#### SET PROBLEM
Format the data below as a numbered list, omitting all blank lines.

#### ENTRIES
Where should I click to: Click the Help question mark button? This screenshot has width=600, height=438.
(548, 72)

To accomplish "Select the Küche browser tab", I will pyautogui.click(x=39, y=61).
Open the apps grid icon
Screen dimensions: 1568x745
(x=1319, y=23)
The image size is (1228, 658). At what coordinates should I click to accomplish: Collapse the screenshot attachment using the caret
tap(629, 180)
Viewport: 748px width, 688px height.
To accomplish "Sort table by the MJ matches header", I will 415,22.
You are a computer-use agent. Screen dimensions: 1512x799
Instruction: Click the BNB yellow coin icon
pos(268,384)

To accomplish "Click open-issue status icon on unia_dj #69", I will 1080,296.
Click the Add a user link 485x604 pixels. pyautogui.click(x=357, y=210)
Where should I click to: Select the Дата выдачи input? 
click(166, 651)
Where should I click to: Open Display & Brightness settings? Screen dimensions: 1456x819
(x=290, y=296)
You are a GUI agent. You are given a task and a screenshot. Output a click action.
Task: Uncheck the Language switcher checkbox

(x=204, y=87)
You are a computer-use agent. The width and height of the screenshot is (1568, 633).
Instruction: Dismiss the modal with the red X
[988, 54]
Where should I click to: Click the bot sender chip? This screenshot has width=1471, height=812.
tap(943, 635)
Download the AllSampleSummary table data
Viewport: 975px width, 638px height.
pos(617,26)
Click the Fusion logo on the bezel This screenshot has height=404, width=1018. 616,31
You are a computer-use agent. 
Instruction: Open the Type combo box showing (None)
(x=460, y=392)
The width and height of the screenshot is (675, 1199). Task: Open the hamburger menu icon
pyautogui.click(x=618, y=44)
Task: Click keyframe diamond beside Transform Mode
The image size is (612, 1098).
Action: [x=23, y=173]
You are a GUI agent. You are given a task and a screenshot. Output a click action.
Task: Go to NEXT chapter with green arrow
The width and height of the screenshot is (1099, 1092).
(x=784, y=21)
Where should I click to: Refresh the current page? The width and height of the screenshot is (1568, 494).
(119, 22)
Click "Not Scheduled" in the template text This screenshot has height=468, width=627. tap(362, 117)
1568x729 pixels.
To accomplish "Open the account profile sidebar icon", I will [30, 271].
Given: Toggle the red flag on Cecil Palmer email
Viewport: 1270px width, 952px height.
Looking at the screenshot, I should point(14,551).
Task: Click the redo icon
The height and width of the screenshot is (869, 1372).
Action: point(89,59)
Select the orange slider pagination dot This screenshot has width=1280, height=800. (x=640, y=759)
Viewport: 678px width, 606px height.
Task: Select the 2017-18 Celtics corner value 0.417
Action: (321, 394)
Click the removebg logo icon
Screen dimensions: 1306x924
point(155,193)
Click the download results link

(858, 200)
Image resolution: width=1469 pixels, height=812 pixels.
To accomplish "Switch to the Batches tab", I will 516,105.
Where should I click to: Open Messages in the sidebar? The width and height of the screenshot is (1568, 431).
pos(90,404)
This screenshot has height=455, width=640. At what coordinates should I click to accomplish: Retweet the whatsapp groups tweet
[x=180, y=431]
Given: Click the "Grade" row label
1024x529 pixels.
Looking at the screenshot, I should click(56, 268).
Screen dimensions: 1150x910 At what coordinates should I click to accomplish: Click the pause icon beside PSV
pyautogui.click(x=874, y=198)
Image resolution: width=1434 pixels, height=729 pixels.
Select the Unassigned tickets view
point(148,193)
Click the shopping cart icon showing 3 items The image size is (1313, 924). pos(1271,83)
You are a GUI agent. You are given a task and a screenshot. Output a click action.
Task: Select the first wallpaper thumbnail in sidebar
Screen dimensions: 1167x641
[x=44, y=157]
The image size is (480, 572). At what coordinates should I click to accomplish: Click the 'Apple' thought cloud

#### THE OUTPUT
1. Where should I click to: Click the Help question mark button? This screenshot has width=600, height=438.
2. (548, 72)
3. To accomplish "Select the Küche browser tab", I will pyautogui.click(x=39, y=61).
4. Open the apps grid icon
5. Screen dimensions: 1568x745
6. (x=1319, y=23)
7. The image size is (1228, 658). At what coordinates should I click to accomplish: Collapse the screenshot attachment using the caret
8. tap(629, 180)
9. Viewport: 748px width, 688px height.
10. To accomplish "Sort table by the MJ matches header", I will 415,22.
11. You are a computer-use agent. Screen dimensions: 1512x799
12. Instruction: Click the BNB yellow coin icon
13. pos(268,384)
14. To accomplish "Click open-issue status icon on unia_dj #69", I will 1080,296.
15. Click the Add a user link 485x604 pixels. pyautogui.click(x=357, y=210)
16. Where should I click to: Select the Дата выдачи input? 
17. click(166, 651)
18. Where should I click to: Open Display & Brightness settings? Screen dimensions: 1456x819
19. (x=290, y=296)
20. You are a GUI agent. You are given a task and a screenshot. Output a click action.
21. Task: Uncheck the Language switcher checkbox
22. (x=204, y=87)
23. You are a computer-use agent. The width and height of the screenshot is (1568, 633).
24. Instruction: Dismiss the modal with the red X
25. [988, 54]
26. Where should I click to: Click the bot sender chip? This screenshot has width=1471, height=812.
27. tap(943, 635)
28. Download the AllSampleSummary table data
29. Viewport: 975px width, 638px height.
30. pos(617,26)
31. Click the Fusion logo on the bezel This screenshot has height=404, width=1018. 616,31
32. You are a computer-use agent. 
33. Instruction: Open the Type combo box showing (None)
34. (x=460, y=392)
35. The width and height of the screenshot is (675, 1199). Task: Open the hamburger menu icon
36. pyautogui.click(x=618, y=44)
37. Task: Click keyframe diamond beside Transform Mode
38. The image size is (612, 1098).
39. Action: [x=23, y=173]
40. You are a GUI agent. You are given a task and a screenshot. Output a click action.
41. Task: Go to NEXT chapter with green arrow
42. The width and height of the screenshot is (1099, 1092).
43. (x=784, y=21)
44. Where should I click to: Refresh the current page? The width and height of the screenshot is (1568, 494).
45. (119, 22)
46. Click "Not Scheduled" in the template text This screenshot has height=468, width=627. tap(362, 117)
47. 1568x729 pixels.
48. To accomplish "Open the account profile sidebar icon", I will [30, 271].
49. Given: Toggle the red flag on Cecil Palmer email
50. Viewport: 1270px width, 952px height.
51. Looking at the screenshot, I should point(14,551).
52. Task: Click the redo icon
53. The height and width of the screenshot is (869, 1372).
54. Action: point(89,59)
55. Select the orange slider pagination dot This screenshot has width=1280, height=800. (x=640, y=759)
56. Viewport: 678px width, 606px height.
57. Task: Select the 2017-18 Celtics corner value 0.417
58. Action: (321, 394)
59. Click the removebg logo icon
60. Screen dimensions: 1306x924
61. point(155,193)
62. Click the download results link
63. (858, 200)
64. Image resolution: width=1469 pixels, height=812 pixels.
65. To accomplish "Switch to the Batches tab", I will 516,105.
66. Where should I click to: Open Messages in the sidebar? The width and height of the screenshot is (1568, 431).
67. pos(90,404)
68. This screenshot has height=455, width=640. At what coordinates should I click to accomplish: Retweet the whatsapp groups tweet
69. [x=180, y=431]
70. Given: Click the "Grade" row label
71. 1024x529 pixels.
72. Looking at the screenshot, I should click(56, 268).
73. Screen dimensions: 1150x910 At what coordinates should I click to accomplish: Click the pause icon beside PSV
74. pyautogui.click(x=874, y=198)
75. Image resolution: width=1434 pixels, height=729 pixels.
76. Select the Unassigned tickets view
77. point(148,193)
78. Click the shopping cart icon showing 3 items The image size is (1313, 924). pos(1271,83)
79. You are a GUI agent. You are given a task and a screenshot. Output a click action.
80. Task: Select the first wallpaper thumbnail in sidebar
81. Screen dimensions: 1167x641
82. [x=44, y=157]
83. The image size is (480, 572). At what coordinates should I click to accomplish: Click the 'Apple' thought cloud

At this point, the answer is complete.